WORK INSTRUCTION: In the entries that follow, find the line containing "Viewport: 1179px width, 663px height."; from there, copy every line exactly through the line containing "Task: Click the Read aloud button".

RECORDS FOR PROCESSING:
§

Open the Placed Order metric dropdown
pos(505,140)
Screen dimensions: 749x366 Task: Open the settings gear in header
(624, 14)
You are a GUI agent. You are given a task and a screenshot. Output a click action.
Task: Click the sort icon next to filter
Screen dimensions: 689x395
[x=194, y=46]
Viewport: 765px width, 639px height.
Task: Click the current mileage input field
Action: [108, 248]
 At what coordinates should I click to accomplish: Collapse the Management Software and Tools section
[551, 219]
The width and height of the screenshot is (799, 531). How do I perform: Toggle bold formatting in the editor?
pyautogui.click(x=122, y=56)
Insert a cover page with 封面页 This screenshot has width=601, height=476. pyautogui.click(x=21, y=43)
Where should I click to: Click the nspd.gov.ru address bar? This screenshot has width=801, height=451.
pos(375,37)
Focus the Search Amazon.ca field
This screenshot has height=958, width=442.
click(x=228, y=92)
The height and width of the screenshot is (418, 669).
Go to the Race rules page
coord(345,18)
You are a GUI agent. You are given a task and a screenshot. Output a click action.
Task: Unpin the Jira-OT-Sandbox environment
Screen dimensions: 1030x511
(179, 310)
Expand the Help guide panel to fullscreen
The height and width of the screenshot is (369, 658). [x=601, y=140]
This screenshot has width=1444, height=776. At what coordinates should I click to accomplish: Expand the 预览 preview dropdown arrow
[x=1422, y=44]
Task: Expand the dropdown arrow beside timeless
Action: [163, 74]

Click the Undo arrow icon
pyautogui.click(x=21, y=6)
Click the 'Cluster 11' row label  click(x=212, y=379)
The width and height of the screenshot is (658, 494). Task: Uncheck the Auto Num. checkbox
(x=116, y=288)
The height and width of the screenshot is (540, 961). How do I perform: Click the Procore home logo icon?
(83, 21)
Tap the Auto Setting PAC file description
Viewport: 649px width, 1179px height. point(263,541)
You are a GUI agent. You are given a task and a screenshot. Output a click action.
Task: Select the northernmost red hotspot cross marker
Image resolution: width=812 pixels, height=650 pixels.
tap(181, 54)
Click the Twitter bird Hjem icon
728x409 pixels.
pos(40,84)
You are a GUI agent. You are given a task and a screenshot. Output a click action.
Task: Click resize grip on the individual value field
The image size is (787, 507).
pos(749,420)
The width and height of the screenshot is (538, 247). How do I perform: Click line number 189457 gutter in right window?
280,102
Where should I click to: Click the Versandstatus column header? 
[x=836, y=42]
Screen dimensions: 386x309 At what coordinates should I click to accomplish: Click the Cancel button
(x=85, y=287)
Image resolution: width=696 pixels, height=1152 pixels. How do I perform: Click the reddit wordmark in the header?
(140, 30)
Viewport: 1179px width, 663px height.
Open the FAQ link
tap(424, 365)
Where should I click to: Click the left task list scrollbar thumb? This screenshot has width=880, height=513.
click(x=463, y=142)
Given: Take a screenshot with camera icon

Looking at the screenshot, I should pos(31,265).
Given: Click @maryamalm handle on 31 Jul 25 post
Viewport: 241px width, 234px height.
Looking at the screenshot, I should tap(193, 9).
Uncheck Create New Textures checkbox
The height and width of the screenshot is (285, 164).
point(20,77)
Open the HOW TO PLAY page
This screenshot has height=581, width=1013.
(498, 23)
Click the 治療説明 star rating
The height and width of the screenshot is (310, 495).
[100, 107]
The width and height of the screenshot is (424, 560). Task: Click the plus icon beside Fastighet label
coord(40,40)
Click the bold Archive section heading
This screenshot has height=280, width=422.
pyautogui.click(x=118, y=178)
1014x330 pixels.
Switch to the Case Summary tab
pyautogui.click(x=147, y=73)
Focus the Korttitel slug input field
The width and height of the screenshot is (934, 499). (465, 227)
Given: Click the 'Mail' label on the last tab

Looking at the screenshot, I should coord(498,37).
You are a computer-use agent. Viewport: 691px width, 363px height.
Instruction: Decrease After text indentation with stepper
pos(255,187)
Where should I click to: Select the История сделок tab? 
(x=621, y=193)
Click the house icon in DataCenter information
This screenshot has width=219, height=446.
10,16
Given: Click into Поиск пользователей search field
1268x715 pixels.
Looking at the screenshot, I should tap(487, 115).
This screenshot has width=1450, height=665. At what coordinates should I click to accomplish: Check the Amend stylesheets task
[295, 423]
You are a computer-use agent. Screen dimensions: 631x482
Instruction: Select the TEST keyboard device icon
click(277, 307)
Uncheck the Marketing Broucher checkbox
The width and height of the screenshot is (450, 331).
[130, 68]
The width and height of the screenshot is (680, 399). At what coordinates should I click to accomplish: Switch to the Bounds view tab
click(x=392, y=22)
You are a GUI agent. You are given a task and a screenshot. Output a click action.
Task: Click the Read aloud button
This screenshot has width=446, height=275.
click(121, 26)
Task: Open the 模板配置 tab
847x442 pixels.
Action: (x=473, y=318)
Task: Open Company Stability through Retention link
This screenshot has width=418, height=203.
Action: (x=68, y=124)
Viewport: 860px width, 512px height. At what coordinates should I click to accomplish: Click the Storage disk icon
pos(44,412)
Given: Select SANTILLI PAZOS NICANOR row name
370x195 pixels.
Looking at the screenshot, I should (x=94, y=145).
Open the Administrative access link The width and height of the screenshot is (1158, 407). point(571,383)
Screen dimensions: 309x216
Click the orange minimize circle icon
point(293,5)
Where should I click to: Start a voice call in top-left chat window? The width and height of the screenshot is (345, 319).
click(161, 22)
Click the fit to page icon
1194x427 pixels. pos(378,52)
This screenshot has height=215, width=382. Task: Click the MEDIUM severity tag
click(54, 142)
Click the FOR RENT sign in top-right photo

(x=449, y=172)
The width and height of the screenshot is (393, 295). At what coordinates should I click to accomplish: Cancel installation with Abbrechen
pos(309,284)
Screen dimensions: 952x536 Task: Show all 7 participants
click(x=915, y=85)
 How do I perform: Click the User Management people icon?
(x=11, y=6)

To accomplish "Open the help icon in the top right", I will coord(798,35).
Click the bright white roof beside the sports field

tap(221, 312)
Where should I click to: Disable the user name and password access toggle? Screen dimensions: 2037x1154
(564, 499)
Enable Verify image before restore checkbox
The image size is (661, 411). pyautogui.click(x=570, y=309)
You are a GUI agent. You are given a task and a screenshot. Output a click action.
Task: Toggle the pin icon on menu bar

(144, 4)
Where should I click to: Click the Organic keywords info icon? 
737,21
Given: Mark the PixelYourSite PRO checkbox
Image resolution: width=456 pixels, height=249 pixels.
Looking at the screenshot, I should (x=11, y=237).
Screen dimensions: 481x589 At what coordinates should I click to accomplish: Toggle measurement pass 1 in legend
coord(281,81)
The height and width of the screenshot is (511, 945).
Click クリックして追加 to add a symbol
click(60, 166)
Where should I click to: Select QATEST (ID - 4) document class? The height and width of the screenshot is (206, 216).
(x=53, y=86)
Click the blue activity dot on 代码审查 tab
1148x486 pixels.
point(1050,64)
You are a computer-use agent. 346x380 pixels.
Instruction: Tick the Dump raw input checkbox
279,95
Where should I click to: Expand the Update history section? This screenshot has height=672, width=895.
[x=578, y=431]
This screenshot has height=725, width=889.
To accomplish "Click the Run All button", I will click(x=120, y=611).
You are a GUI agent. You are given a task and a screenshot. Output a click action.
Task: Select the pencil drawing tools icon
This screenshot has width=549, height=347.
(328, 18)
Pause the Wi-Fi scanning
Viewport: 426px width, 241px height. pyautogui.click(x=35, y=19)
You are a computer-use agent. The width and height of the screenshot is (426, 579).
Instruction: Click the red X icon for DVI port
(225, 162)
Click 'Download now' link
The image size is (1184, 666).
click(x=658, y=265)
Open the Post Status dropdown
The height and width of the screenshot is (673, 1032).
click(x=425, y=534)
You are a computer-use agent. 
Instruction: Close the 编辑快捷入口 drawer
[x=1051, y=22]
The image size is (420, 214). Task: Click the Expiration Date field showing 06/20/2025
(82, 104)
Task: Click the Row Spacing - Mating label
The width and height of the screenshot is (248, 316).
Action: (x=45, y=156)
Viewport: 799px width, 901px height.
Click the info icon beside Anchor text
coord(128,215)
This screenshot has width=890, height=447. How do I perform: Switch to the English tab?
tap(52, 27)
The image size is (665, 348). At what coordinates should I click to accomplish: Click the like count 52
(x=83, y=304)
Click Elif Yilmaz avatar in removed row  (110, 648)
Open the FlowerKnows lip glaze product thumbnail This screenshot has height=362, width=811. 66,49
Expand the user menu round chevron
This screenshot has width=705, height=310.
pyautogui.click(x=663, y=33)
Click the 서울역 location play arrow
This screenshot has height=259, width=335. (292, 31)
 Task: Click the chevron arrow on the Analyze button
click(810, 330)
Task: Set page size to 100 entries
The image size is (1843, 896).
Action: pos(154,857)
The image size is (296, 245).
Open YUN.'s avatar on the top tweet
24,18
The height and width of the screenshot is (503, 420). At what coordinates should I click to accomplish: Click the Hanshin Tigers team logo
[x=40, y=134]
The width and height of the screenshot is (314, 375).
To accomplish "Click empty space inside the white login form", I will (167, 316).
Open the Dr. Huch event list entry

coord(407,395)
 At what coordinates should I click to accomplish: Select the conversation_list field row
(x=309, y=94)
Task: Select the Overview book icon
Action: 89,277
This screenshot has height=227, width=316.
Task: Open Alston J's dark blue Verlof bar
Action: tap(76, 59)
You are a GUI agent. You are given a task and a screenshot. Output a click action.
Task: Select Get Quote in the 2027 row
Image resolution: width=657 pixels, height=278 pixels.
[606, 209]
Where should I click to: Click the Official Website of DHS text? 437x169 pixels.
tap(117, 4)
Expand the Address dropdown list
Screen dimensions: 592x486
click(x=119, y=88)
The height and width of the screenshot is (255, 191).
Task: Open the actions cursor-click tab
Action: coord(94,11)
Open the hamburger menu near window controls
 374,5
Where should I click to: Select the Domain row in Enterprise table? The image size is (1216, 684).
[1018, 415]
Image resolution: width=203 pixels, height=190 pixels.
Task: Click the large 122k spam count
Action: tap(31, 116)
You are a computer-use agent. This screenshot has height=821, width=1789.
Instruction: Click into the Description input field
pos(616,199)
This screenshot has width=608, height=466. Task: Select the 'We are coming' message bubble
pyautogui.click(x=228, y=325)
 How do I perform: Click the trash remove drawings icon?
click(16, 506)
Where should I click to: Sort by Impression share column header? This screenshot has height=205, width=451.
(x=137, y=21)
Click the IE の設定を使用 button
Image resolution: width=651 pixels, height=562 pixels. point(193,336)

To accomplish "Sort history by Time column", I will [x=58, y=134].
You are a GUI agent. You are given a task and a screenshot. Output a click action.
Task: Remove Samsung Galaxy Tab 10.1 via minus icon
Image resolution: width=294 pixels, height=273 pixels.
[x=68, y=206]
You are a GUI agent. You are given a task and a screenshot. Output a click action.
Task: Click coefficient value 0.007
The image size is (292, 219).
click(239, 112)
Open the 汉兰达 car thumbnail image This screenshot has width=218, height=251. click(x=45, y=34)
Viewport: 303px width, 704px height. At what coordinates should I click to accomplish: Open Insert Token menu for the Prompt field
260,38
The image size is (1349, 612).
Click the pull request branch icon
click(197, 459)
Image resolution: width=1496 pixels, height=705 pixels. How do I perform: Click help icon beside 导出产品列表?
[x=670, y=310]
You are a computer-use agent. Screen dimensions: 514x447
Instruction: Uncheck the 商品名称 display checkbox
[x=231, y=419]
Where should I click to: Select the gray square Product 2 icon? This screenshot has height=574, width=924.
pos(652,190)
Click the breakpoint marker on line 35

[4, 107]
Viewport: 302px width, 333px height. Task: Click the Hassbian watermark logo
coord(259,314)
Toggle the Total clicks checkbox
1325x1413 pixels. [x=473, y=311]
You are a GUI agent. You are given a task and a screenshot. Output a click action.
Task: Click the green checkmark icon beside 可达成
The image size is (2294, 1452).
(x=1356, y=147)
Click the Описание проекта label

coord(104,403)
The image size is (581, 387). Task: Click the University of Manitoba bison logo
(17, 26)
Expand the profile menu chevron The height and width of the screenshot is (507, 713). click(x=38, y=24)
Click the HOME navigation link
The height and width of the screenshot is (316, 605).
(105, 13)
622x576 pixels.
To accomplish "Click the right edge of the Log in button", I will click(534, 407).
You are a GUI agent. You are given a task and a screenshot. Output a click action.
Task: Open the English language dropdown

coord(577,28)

§

TASK OUTPUT:
Viewport: 1179px width, 663px height.
Open the FAQ link
tap(424, 365)
Where should I click to: Click the left task list scrollbar thumb? This screenshot has width=880, height=513.
click(x=463, y=142)
Given: Take a screenshot with camera icon

Looking at the screenshot, I should pos(31,265).
Given: Click @maryamalm handle on 31 Jul 25 post
Viewport: 241px width, 234px height.
Looking at the screenshot, I should tap(193, 9).
Uncheck Create New Textures checkbox
The height and width of the screenshot is (285, 164).
point(20,77)
Open the HOW TO PLAY page
This screenshot has height=581, width=1013.
(498, 23)
Click the 治療説明 star rating
The height and width of the screenshot is (310, 495).
[100, 107]
The width and height of the screenshot is (424, 560). Task: Click the plus icon beside Fastighet label
coord(40,40)
Click the bold Archive section heading
This screenshot has height=280, width=422.
pyautogui.click(x=118, y=178)
1014x330 pixels.
Switch to the Case Summary tab
pyautogui.click(x=147, y=73)
Focus the Korttitel slug input field
The width and height of the screenshot is (934, 499). (465, 227)
Given: Click the 'Mail' label on the last tab

Looking at the screenshot, I should coord(498,37).
You are a computer-use agent. Viewport: 691px width, 363px height.
Instruction: Decrease After text indentation with stepper
pos(255,187)
Where should I click to: Select the История сделок tab? 
(x=621, y=193)
Click the house icon in DataCenter information
This screenshot has width=219, height=446.
10,16
Given: Click into Поиск пользователей search field
1268x715 pixels.
Looking at the screenshot, I should tap(487, 115).
This screenshot has width=1450, height=665. At what coordinates should I click to accomplish: Check the Amend stylesheets task
[295, 423]
You are a computer-use agent. Screen dimensions: 631x482
Instruction: Select the TEST keyboard device icon
click(277, 307)
Uncheck the Marketing Broucher checkbox
The width and height of the screenshot is (450, 331).
[130, 68]
The width and height of the screenshot is (680, 399). At what coordinates should I click to accomplish: Switch to the Bounds view tab
click(x=392, y=22)
You are a GUI agent. You are given a task and a screenshot. Output a click action.
Task: Click the Read aloud button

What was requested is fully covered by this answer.